[START Extracted entries]
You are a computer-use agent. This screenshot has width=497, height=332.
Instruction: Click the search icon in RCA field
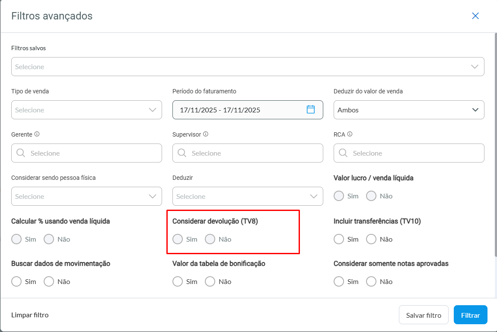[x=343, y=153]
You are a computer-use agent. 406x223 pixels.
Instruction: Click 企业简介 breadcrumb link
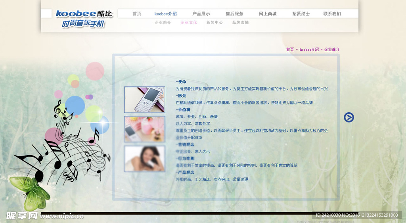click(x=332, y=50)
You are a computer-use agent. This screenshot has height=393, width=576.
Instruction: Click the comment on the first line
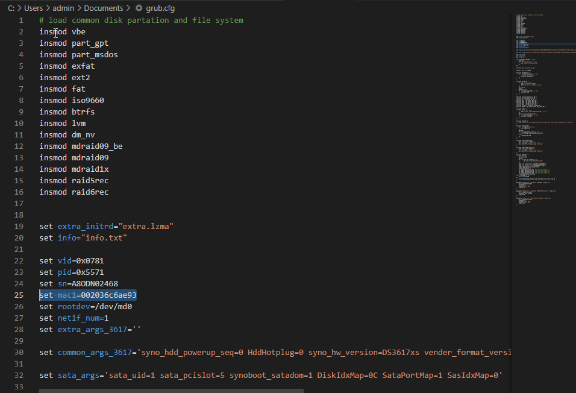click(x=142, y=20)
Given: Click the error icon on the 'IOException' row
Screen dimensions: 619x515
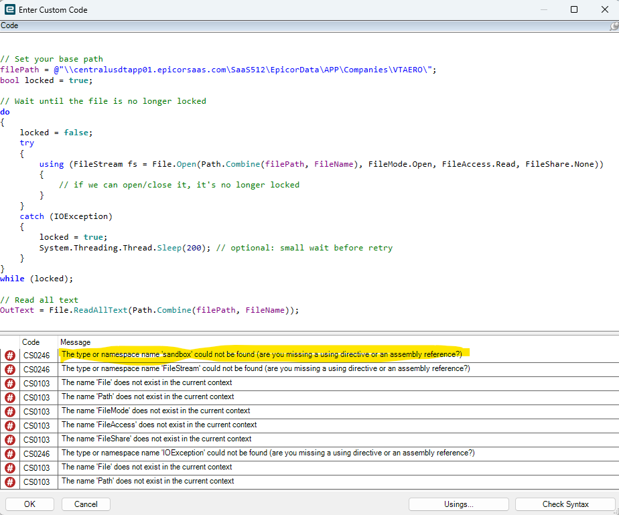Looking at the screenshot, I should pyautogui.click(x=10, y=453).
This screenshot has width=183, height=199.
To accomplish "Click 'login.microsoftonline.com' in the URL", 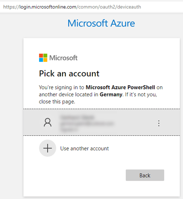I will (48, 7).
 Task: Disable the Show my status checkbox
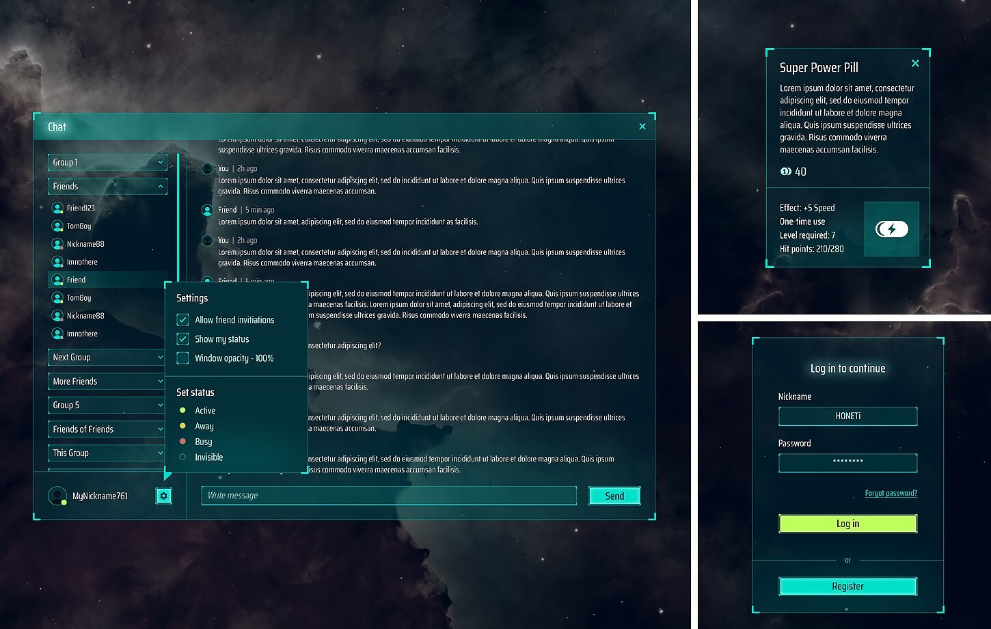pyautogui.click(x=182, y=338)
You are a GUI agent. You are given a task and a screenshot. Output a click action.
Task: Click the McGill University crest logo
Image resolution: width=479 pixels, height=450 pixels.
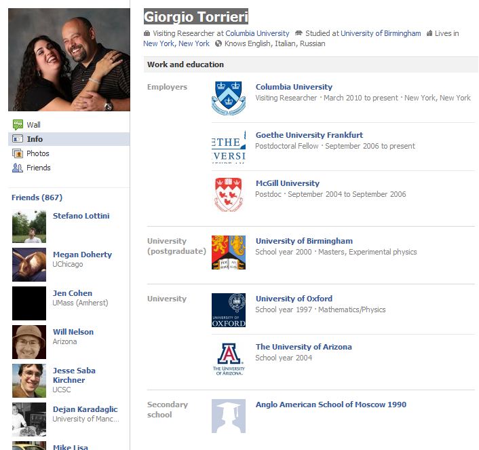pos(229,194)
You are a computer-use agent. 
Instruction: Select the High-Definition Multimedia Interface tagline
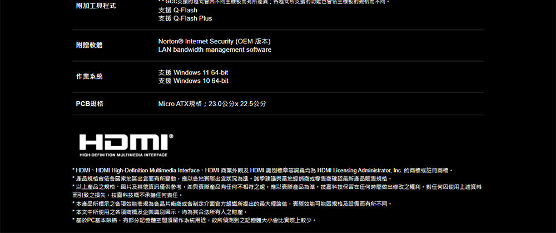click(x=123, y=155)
[END Extracted entries]
Aim:
Repeat the lines from the line with "You are a GUI" through the end of the material, switching "screenshot" to "screen capture" and changing nothing else. Leave the pictures out.

Written solution:
You are a GUI agent. You are given a task and a screen capture. Output a click action.
Task: Click the McGill University crest logo
Image resolution: width=479 pixels, height=450 pixels.
pos(229,194)
You are a computer-use agent. 
Instruction: Select the High-Definition Multimedia Interface tagline
click(x=123, y=155)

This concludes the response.